I’m working on a coding challenge that involves extracting a full username database using limited API calls. The scenario is about an autocomplete feature that returns only the first 5 usernames starting with a given prefix, sorted alphabetically.
The Problem:
I need to implement a retrieve_all
function that can dump the entire user database by strategically calling a search
API function.
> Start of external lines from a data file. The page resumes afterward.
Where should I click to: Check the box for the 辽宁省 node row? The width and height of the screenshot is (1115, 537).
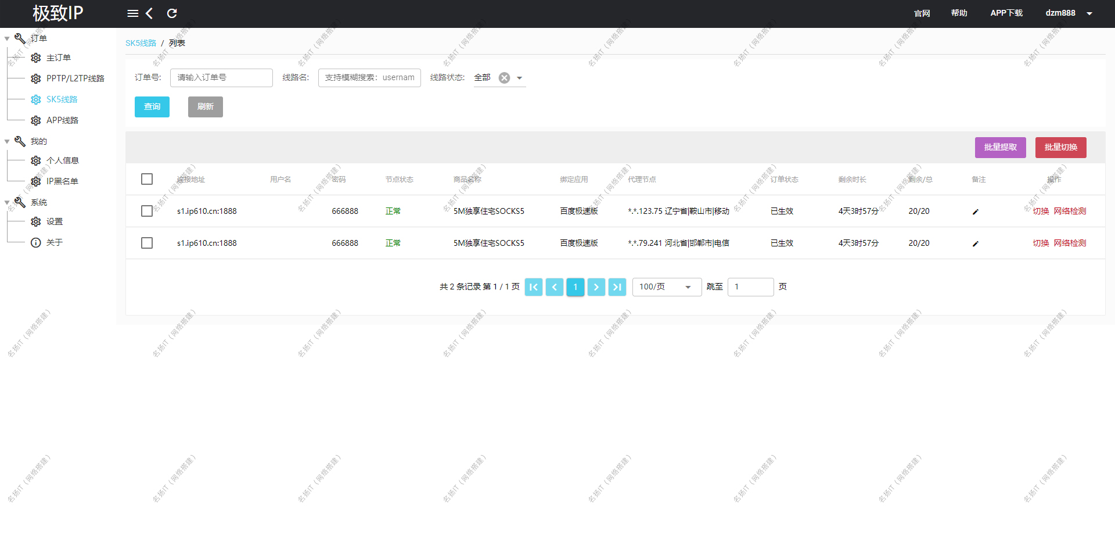147,211
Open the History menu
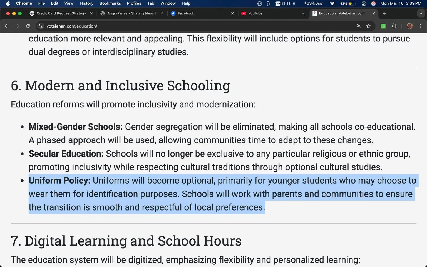This screenshot has width=427, height=267. (86, 3)
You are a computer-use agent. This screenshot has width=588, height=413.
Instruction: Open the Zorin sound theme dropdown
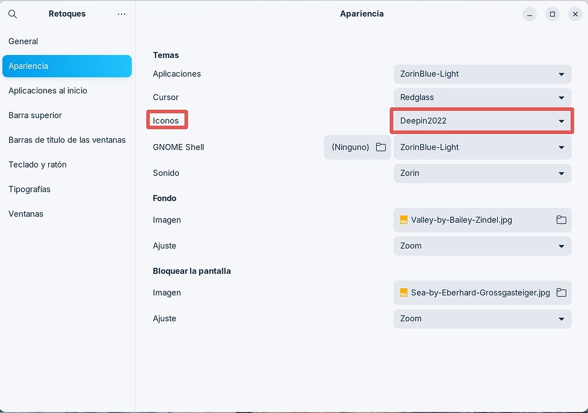pyautogui.click(x=482, y=173)
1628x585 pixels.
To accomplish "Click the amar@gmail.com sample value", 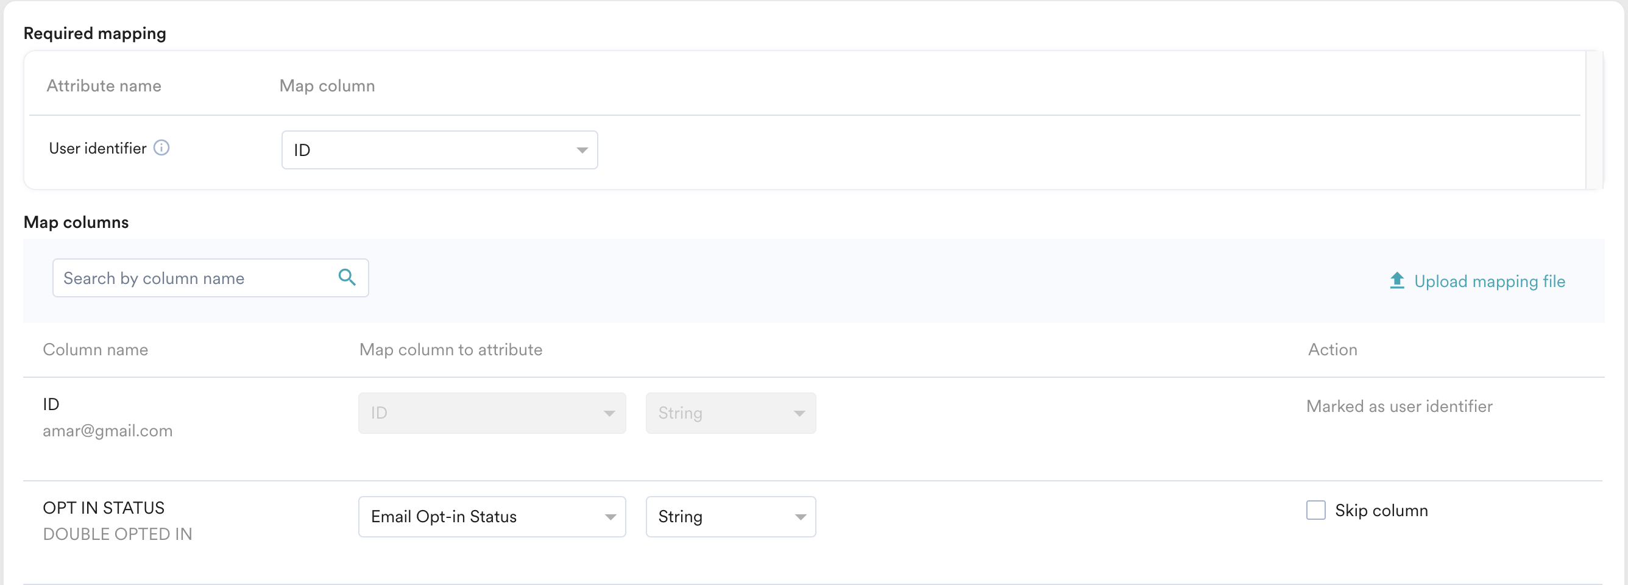I will pos(107,431).
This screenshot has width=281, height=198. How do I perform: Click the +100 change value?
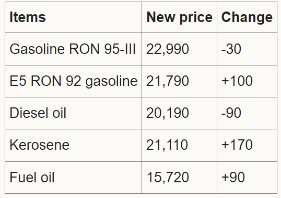[x=237, y=81]
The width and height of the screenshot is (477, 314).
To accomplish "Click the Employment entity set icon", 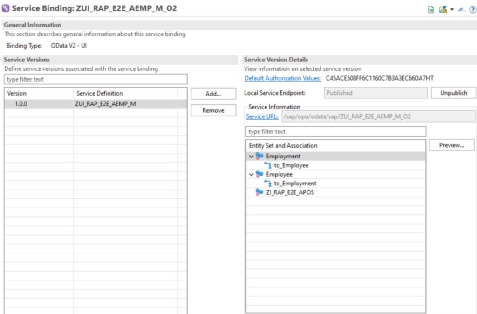I will point(259,156).
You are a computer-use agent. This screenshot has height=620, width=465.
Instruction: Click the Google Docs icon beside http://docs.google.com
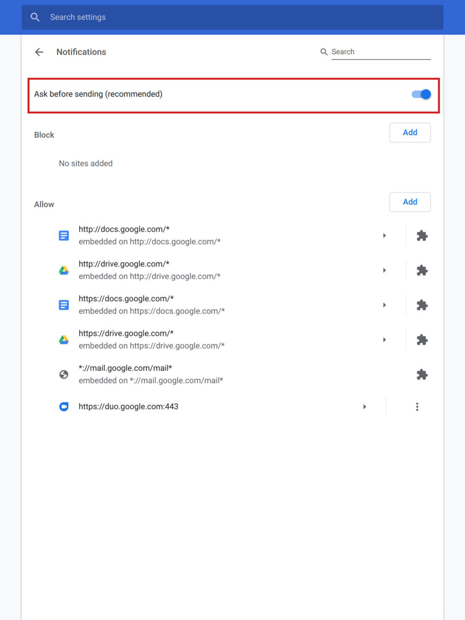coord(64,235)
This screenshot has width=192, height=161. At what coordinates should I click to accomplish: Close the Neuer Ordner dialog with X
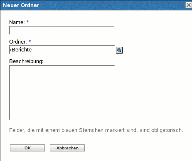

The API has these constraints:
- Returns maximum 5 results per call
- Results are alphabetically sorted
- Only shows usernames that begin with the given prefix
- All usernames contain only lowercase letters a-z
Sample API behavior:
def retrieve_all(search):
"""Takes a search API function and returns complete sorted list of all usernames.
Example API usage:
search("c") #=> ["carlos", "catherine", "charlie", "chris", "claire"]
search("ca") #=> ["carlos", "catherine"]
"""
# IMPLEMENTATION NEEDED
return [...]
def test_function():
usernames = ["carlos", "catherine", "charlie", "chris", "claire", "david",
"diana", "frank", "george", "helen", "isabel", "jack",
"karen", "lucas", "maria", "nicole"]
search = lambda prefix: [u for u in usernames if u.startswith(prefix)][:5]
assert retrieve_all(search) == usernames
test_function()
My Current Approach:
def extract_usernames(results, prefix, start_idx, max_depth):
if len(prefix) == max_depth:
return list(set(results))
for idx in range(start_idx, 26):
current_prefix = prefix + letters[idx]
api_response = search(current_prefix)
results += api_response
unique_results = list(set(results))
unique_results.sort()
if unique_results == usernames:
return unique_results
extract_usernames(results, current_prefix, idx, max_depth)
return list(set(results))
letters = ["a", "b", "c", "d", "e", "f", "g", "h", "i", "j", "k", "l", "m",
"n", "o", "p", "q", "r", "s", "t", "u", "v", "w", "x", "y", "z"]
The Issue:
My recursive solution works but makes way too many API calls. I think there should be a smarter way to use the alphabetical ordering to minimize queries. Can someone explain an efficient approach with detailed reasoning rather than just code? I want to understand the logic behind optimizing this type of problem.